Tout simplement, je prends beaucoup de plaisir dans cet échange avec Laurent, et quand on se produit ensemble, pendant tout le concert, je me sens dans un état de joie… Laurent fait plein de traits d’humour à mon intention. J’entends de l’humour pendant que nous jouons ! Et ça, c’est magnifique.


- Et j’imagine que vous vous surprenez mutuellement, sans cesse !
- L2W : Constamment ! Par exemple, j'ai sérieusement fauté dans un enregistrement pour la télévision, et Ray m’a rattrapé avec une aisance de joueur de badminton ! [à Ray] J’étais en train de sortir de la ligne, tu as sorti la raquette et tu m’as juste remis bien au milieu, thank you, Sir !
- RL : Dans les musiques non sérieuses, justement, ça fait partie de la créativité. Même s'il y a des glissades : je l’embrasse dans la glissade, ça devient un truc absolument artistique ! [Laurent rit] C’est ça qui est beau dans ce genre musical, en tout cas dans nos musiques africaines où les fautes ne sont pas des fautes, c’est la vie ! Et parfois, on fait des fautes volontairement, avec certains accords…
- L2W : De bonnes fautes !

Il y a des gens qui ne supportent pas de se mettre à nu. Mais nous, on n’a pas peur.

Ray Lema
- C'est amusant que vous utilisiez l'expression "musiques non sérieuses"...
- RL : J’ai croisé des musiciens occidentaux, j’ai joué avec eux. Et vous sentez que la musique est un boulot sérieux, ici. Et que si vous leur enlevez la musique, ils sont désarçonnés, frustrés, avec un mauvais caractère ! D'un point de vue humain, la rencontre avec Laurent est une belle expérience pour moi. Parce que je n’aime pas être un musicien full time (ndlr : à temps plein), j’aime d’abord être un humain full time. C’est pour ça que je dis souvent que les musiques que je joue ne sont pas sérieuses.

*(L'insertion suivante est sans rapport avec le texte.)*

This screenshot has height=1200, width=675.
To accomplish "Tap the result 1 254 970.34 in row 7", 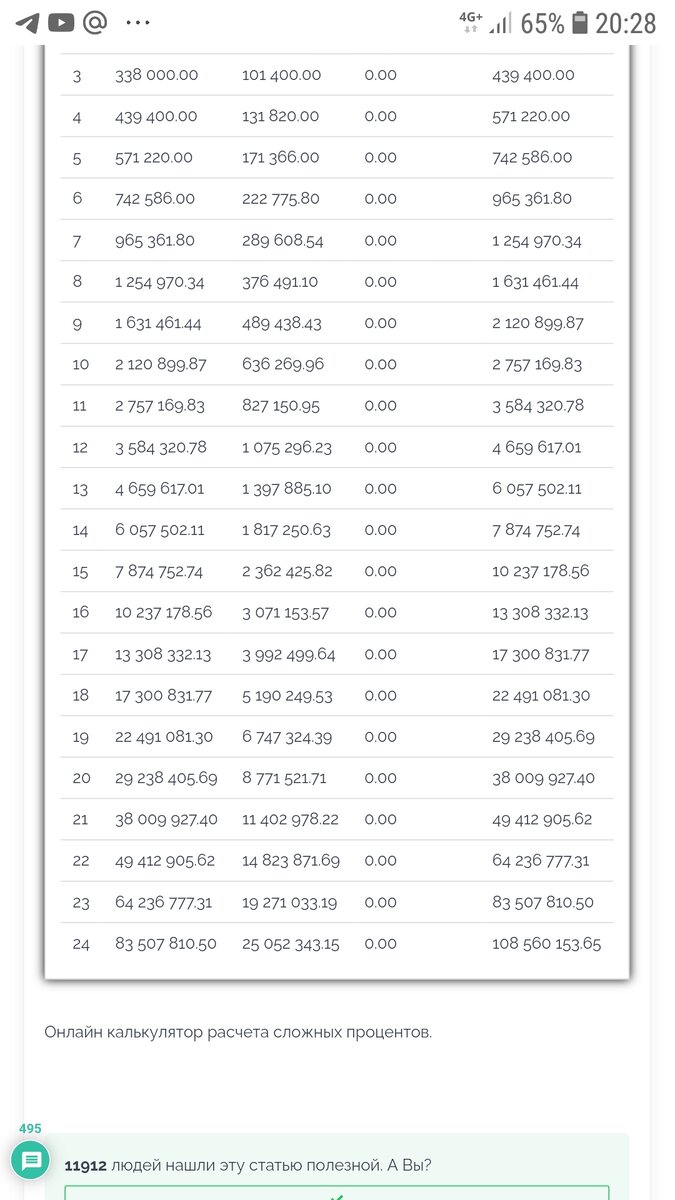I will point(536,241).
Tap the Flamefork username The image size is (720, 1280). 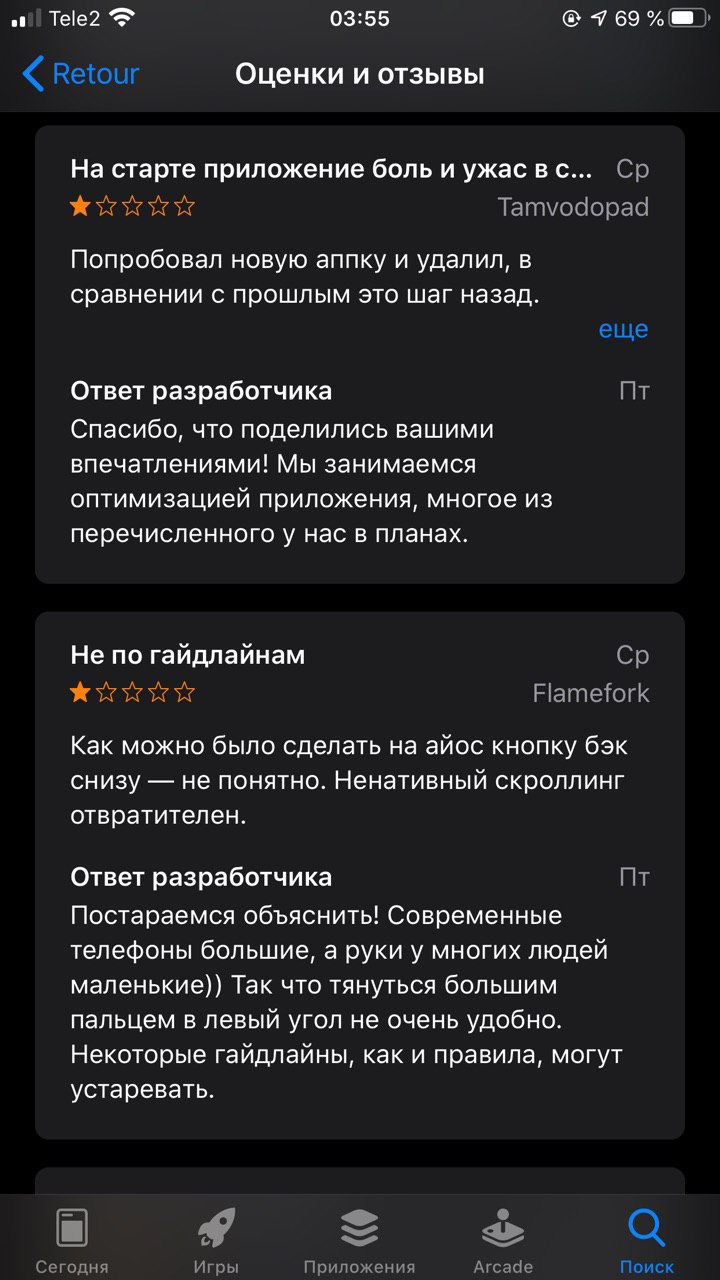591,693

Laurent de Wilde et Ray Lema
 (Alex Jonas)

Avoir croisé Laurent est quelque chose de très rafraîchissant pour moi. Il n’a aucun complexe en tant que jazzman, mais en même temps il n’est pas enfermé dans le jazz, il fait des excursions, des incursions... Et il n’a pas peur. Il y a des gens qui ne supportent pas de se mettre à nu. Ils n’aiment pas leur nudité. Mais nous, on n’a pas peur de la nudité. Personnellement, quand je suis désarmé, je n'hésite pas à le dire à Laurent. Et ça ne me remet en rien en question ! Ce manque de pruderie nous aide beaucoup à avancer, à évoluer très rapidement, surtout depuis qu’on joue vraiment sur scène !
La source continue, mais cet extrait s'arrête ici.